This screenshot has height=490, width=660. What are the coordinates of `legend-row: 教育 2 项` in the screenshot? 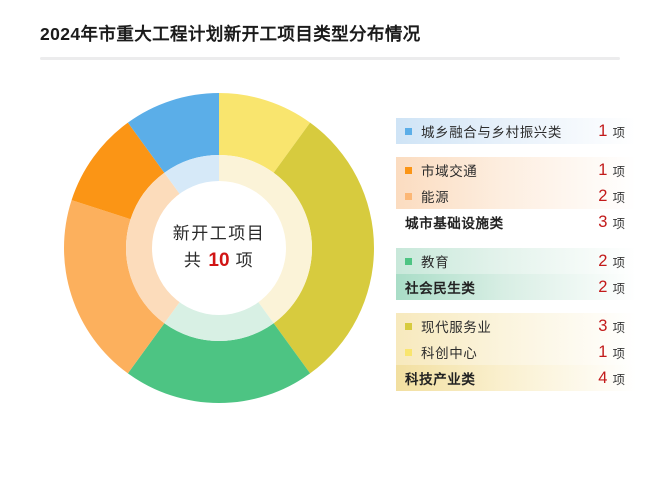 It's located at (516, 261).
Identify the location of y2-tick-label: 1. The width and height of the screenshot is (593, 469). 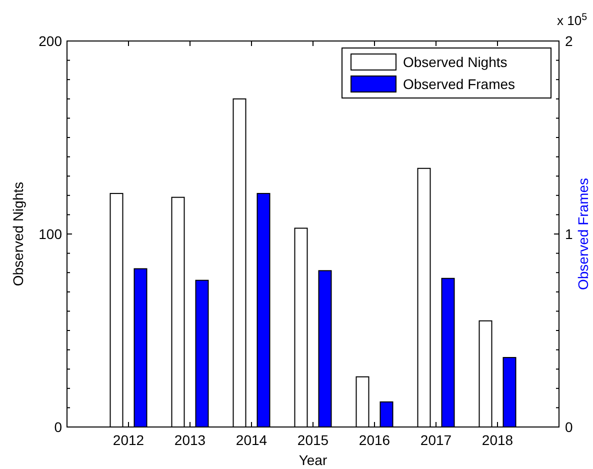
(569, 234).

...

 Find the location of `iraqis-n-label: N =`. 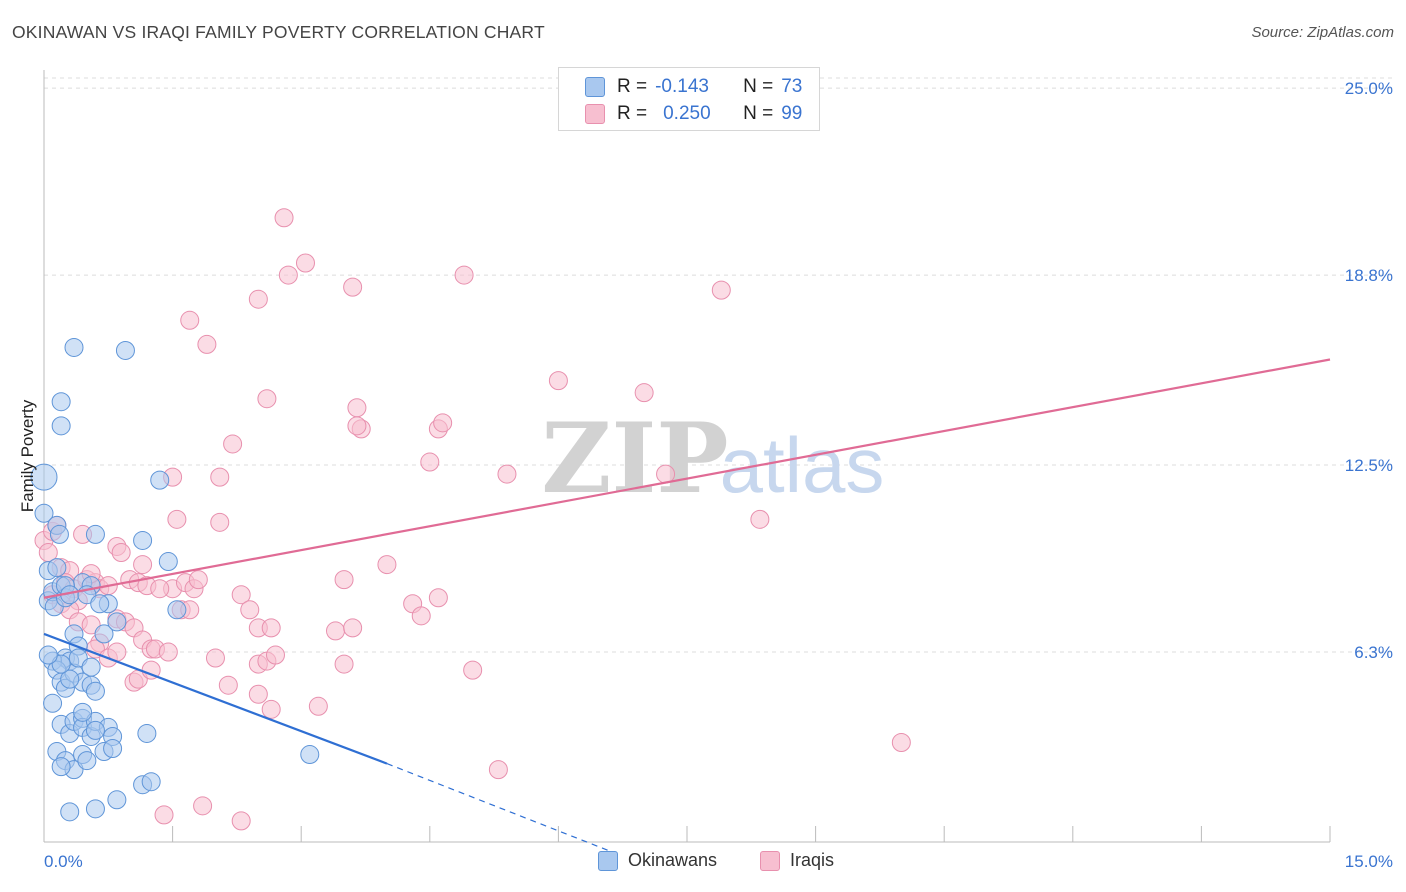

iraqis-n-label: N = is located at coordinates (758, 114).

Job: Rewrite everything from "Identify the location" down to "(569, 234)." in the material, putting "screen capture" in place of "screenshot" and keeping all else unchanged. Leave the pictures out.

Task result:
Identify the location of y2-tick-label: 1. The width and height of the screen capture is (593, 469). 
(569, 234).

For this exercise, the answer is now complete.